Italia registra 10.779 muertos, se acerca a los 100.000 contagios y preocupa la situación económica del sur del país

Imagen de un control militar en una carretera de Italia.
Imagen de un control militar en una carretera de Italia.
EFE

El Gobierno italiano anunció este domingo que 756 personas han fallecido en las últimas horas en todo el país por el coronavirus, sumando un total de 10.779 muertos y que el número de nuevos casos hadescendido ligeramente respecto a los del sábado, 5.217 frente a 5.974, para un total de 97.689 contagios.

El repunte de víctimas mortales es inferior al registrado del viernes al sábado, cuando se tuvo constancia de 889 nuevos fallecimientos.

El recuento que ha proporcionado Protección Civil también detalla que 13.030 personas han recibido el alta, 646 más desde el sábado, y que el número de contagios activos en el país, descontando a fallecidos y recuperados, es de 73.880. Un total de 3.906 afectados están en cuidados intensivos.

El balance de este domingo se distingue por el descenso de nuevoscasos en Lombardía: 1.592 frente a los 2.117 de ayer, para un total de 41.007 afectados en esta región italiana, la más sacudida por el virus, donde han fallecido 416 personas en las últimas horas, hasta un total de 6.360 víctimas mortales.

"O estamos en lo más altodela curva o estamos muy cerca.

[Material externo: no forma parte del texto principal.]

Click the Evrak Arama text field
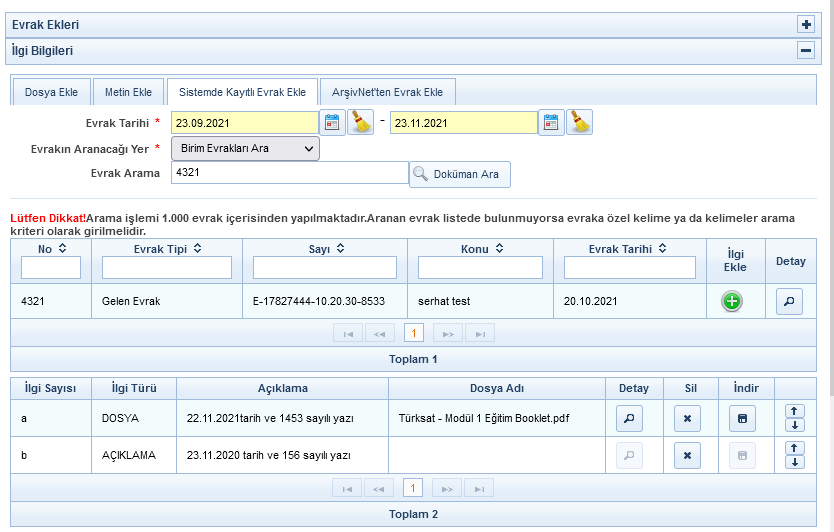 click(289, 173)
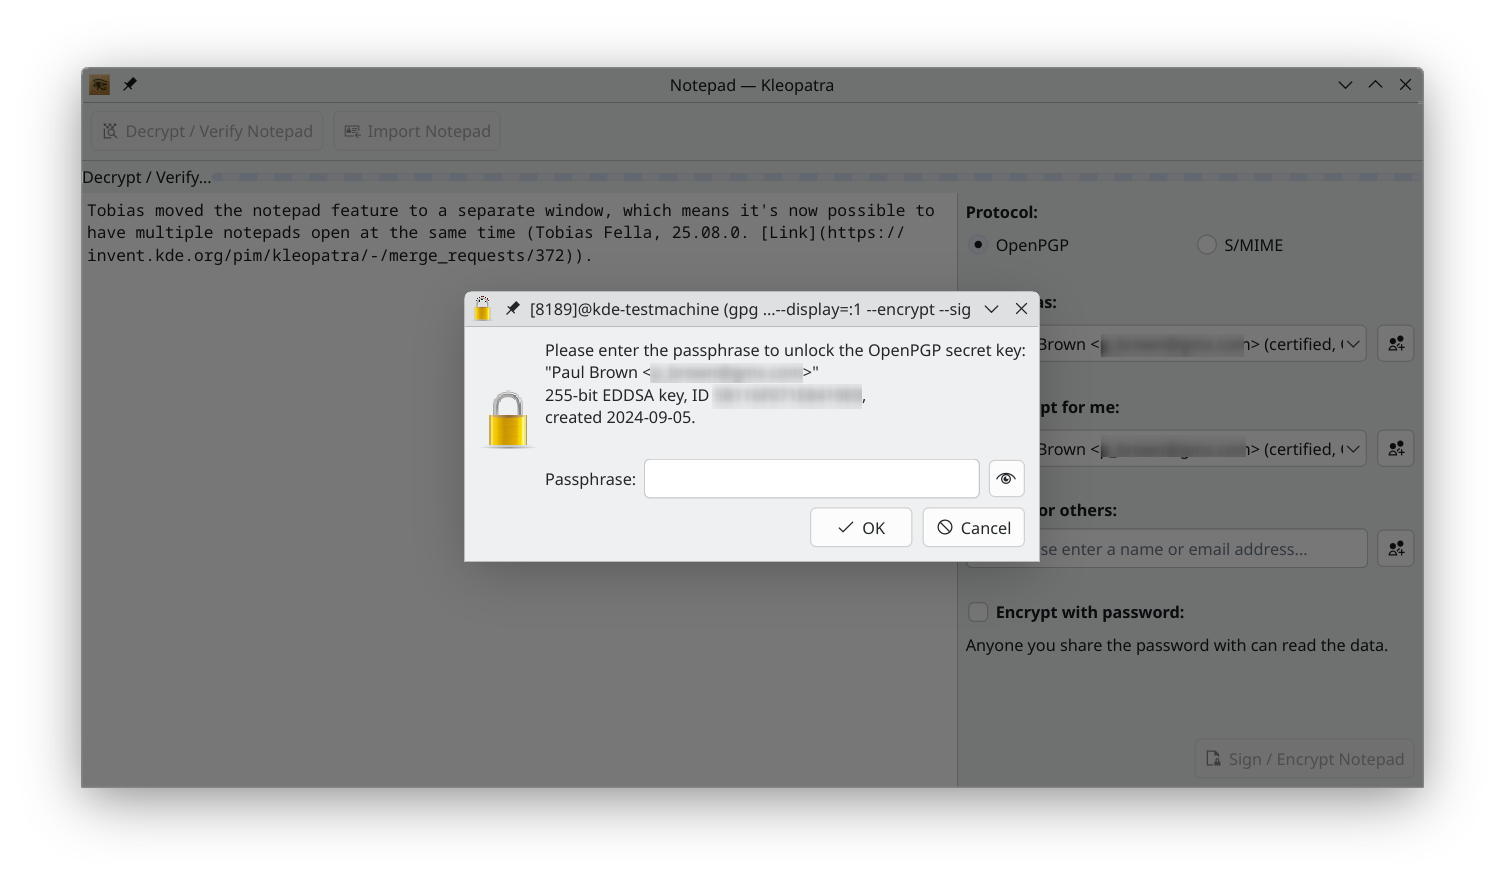The width and height of the screenshot is (1505, 884).
Task: Click the Kleopatra app icon in main titlebar
Action: [100, 85]
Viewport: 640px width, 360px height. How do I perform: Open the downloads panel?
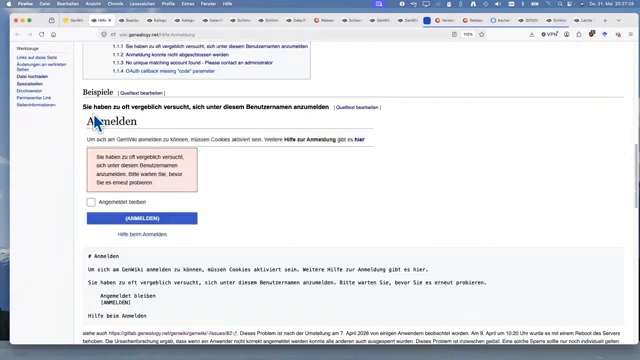[531, 35]
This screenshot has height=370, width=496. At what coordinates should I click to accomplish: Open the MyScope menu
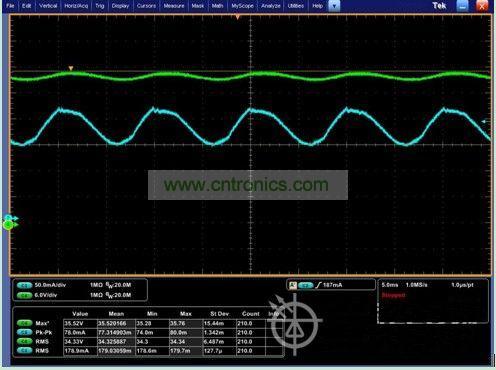click(242, 6)
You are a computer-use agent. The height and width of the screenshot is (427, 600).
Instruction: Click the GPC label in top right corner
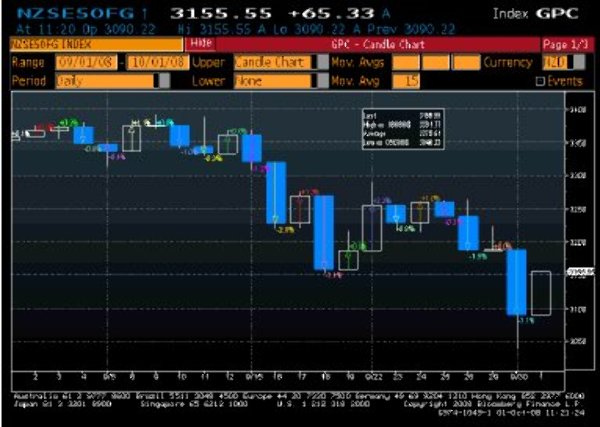[x=568, y=13]
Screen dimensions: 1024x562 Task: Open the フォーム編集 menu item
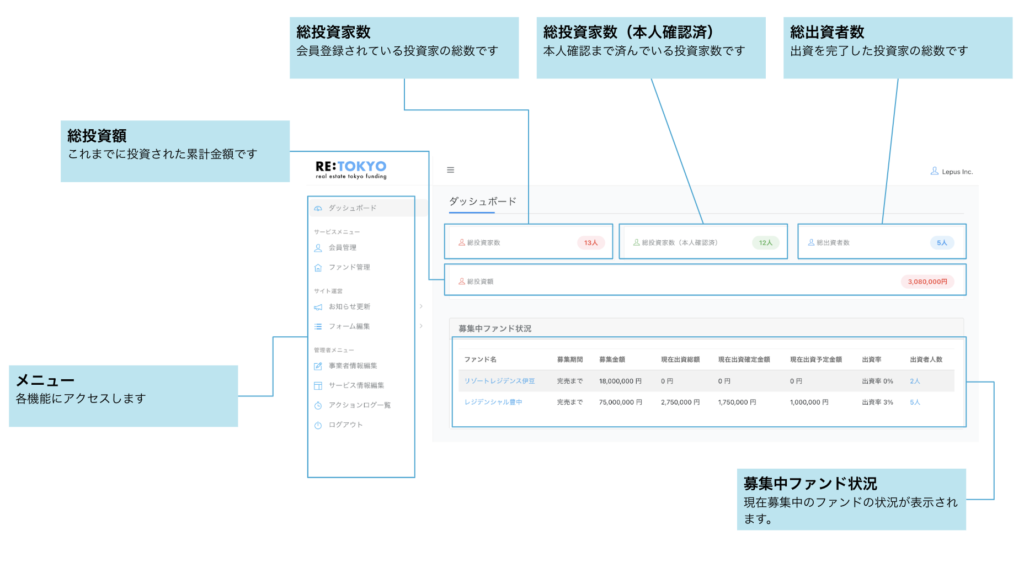tap(349, 326)
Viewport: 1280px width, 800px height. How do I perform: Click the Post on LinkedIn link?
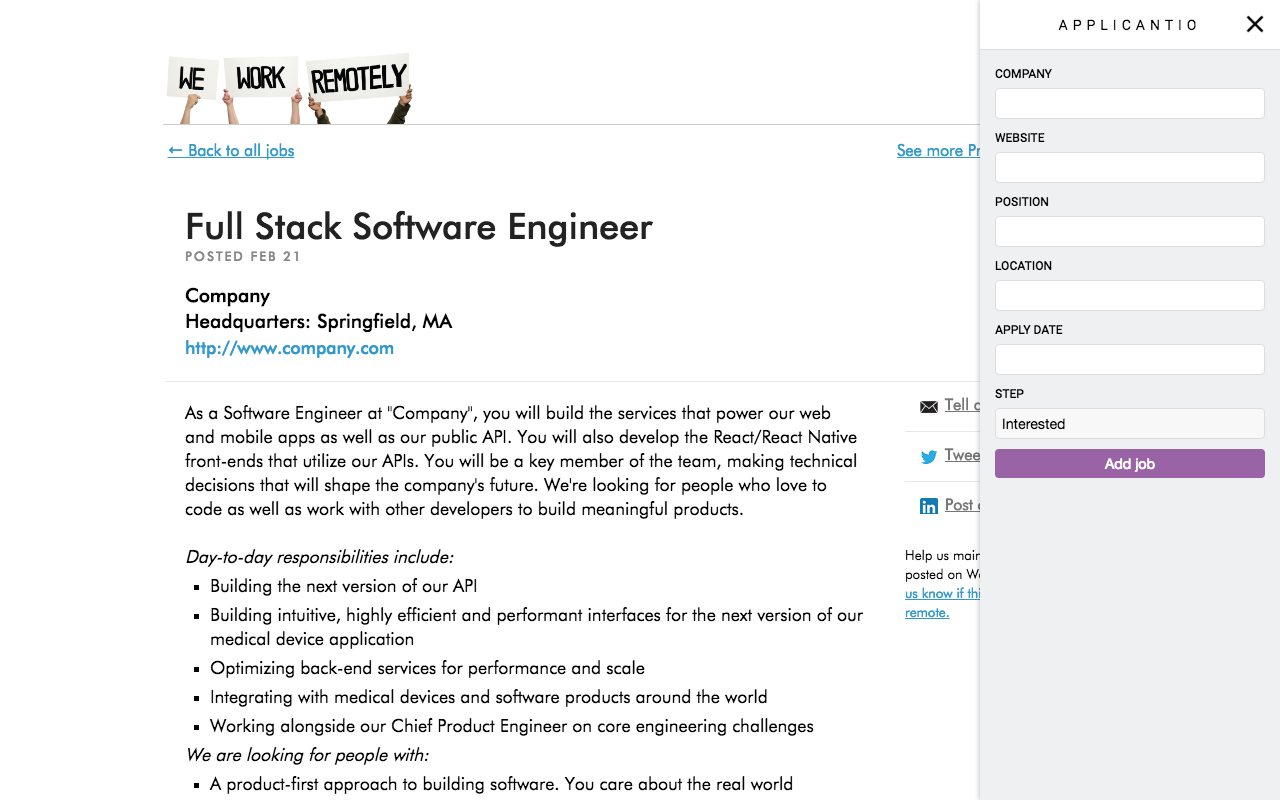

Por tercer día consecutivo, los números permanecieron constantes. Ya no vemos el crecimiento que nos ha acompañado en las últimas semanas", ha declarado el presidente de la región de Lombardía, Attilio Fontana. "No quiero decirlo en voz alta, pero ahora mismo tengo una esperanza más", ha añadido.

Preocupación por la economía

La preocupación del Gobierno tras la alarma de algunos regidores se centra en el impacto económico que la pandemia está teniendo en el país y sobre todo la atención está en el sur.

"Tengo miedo de que las preocupaciones de amplias franjas de la población por la salud, la renta y el futuro, conforme se alargue la crisis se transformen en rabia y en odio. Hay áreas sociales y territorios frágiles", había advirtió el ministro para el Sur, Peppe Provenzano, en un entrevista.

Pocas horas después, el presidente del Gobierno italiano, Giuseppe Conte, anunciaba que anticiparía 4.300 millones de euros del fondo de solidaridad a los ayuntamientos y destinará otros 400 millones para que los municipios los dediquen a ayudar con vales de compra a las personas que debido a la pandemia están sufriendo problemas económicos.

El presidente de la región de Sicilia, Nello Musumeci, aseguró después de que se produjo un caso de un asalto a un supermercado que "no se están produciendo episodios de violencia generalizada", pero que después de que cientos de empresas, con trabajadores con contratos precarios, se han cerrado, es necesario "desactivar esta bomba".

"Hay una emergencia social, hay focos de sufrimiento con el riesgo de que la incomodidad se convierta en ira y la ira se convierta en violencia", afirmó por su parte el alcalde de Palermo, la capital siciliana, Leoluca Orlando.

El alcalde recordó que en los últimos días las familias pobres asistidas por la administración han pasado de 600 a 2200. "Es necesario que estos fondos se distribuyan inmediatamente a los municipios para no dejar a los alcaldes solos para enfrentar esta emergencia social", agregó.

Por su parte, el presidente de la región de Campania, cuya capital es Nápoles, Vicenzo De Luca, expresó en una carta a Conte que "se esperan una mayor contribución" porque "es indispensable conceder ayudas a los ciudadanos en dificultad y a los sectores a los que el prolongarse de la crisis pesa de manera dramática".

"A veces se trata sólo de garantizar el pan a esta pobre gente", dijo De Luca.

Los 400 millones serán repartidos en vales de compra de 25 euros en alimentos entre las personas que lo pedirán a las diferentes asociaciones que se ocupan de solidaridad.

La mafia

El alcalde de Palermo, Leoluca Orlando, también advirtió hoy en una entrevista sobre el riesgo de que la mafia pudiera infiltrarse ante estos fenómenos y recordó "los tiempos en que los trabajadores despedidos de las compañías de la mafia salieron a las calles de Palermo alabando a la mafia que dio trabajo".

El jefe de la Policía italiana Franco Gabrielli y el director central anticrimen de dicha institución, Francesco Messina, ha enviado un informe en el que advierten de la posibilidad de que aumenten las infiltraciones de la mafia en la economía italiana en estos momentos en los que los empresarios se encuentran en dificultades.